With all the commotion and fury targeting Sanofi’s Dengvaxia in the Philippines, the country has only now suspended the vaccine’s approval and fined the drugmaker a symbolic $2,000, Reuters reported.
The decision, sent to Sanofi Pasteur on Dec. 29, puts Dengvaxia’s marketing authorization on hold for a year. In a statement sent to FiercePharma, Sanofi said the Department of Health's suspension is not over the product’s quality, but “is linked to an alleged failure to comply with post-marketing requirements.”
Sanofi refuted the claim it didn't meet requirements, stressing it has conducted post-approval pharmacovigilance activities in compliance with international and Philippine laws.

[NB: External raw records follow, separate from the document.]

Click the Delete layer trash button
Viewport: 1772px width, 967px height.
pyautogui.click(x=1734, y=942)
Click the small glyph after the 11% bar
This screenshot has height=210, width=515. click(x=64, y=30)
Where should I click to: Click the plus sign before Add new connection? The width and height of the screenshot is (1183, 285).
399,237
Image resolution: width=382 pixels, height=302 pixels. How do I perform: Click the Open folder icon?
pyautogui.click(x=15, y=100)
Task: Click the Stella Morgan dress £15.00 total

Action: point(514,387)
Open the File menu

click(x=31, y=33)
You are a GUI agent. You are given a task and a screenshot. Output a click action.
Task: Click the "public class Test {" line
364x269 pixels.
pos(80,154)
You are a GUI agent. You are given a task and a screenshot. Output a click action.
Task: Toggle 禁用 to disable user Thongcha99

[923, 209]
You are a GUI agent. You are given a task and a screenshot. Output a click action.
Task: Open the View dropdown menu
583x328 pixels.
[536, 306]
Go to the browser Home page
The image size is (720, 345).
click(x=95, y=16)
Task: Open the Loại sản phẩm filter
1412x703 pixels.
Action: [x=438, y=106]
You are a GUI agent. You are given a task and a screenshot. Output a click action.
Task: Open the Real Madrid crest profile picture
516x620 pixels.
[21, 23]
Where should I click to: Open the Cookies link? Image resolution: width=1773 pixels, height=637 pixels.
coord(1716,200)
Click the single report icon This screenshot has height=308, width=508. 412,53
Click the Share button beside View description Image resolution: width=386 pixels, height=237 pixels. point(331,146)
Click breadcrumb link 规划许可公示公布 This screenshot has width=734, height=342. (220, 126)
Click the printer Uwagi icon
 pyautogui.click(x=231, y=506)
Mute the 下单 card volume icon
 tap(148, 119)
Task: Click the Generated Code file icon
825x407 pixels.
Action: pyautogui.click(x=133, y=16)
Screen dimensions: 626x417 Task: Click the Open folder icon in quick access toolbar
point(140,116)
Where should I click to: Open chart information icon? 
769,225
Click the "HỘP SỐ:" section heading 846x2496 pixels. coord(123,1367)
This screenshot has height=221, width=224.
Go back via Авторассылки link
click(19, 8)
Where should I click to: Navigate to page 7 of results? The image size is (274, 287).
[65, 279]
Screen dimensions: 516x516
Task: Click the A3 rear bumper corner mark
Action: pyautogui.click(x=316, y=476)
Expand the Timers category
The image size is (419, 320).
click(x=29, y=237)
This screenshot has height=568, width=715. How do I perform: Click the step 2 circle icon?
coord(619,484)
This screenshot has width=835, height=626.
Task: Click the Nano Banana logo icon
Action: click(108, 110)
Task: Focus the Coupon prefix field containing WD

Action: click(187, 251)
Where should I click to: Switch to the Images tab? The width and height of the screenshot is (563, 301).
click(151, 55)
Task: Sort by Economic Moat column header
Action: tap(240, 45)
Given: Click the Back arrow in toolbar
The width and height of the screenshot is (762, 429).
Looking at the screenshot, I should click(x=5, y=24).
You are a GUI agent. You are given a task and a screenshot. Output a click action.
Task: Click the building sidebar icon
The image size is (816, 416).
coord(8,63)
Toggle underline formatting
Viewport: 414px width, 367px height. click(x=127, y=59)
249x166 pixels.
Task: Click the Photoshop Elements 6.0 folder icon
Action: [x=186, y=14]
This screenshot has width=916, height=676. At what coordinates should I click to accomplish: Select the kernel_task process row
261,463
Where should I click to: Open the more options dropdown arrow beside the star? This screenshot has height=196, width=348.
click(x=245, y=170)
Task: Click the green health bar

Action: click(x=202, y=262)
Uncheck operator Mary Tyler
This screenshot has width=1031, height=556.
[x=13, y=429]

After Sanofi released an analysis late November revealing that the dengue shot might cause more serious reactions in those who haven't had prior exposure to the virus, health authorities in the Philippines immediately halted the immunization program.
“Sanofi Pasteur will continue to cooperate in full transparency with the Philippines FDA and is committed to comply with the Philippines laws and regulations,” the company said in a statement.
The current punishment doesn't touch on the government's procurement process for the beleaguered vaccine, which is actually the subject of investigations and a civilian petition asking for criminal charges against government officials and Sanofi executives. Tougher penalties might still follow if any wrongdoings are found.
Some in the country have accused Sanofi of colluding with the previous administration to obtain fast approval for a $70 million mass immunization program, and some people have doubts about the shot’s safety profile. Sanofi has stressed its vaccine can provide a valuable benefit if given in the right situation.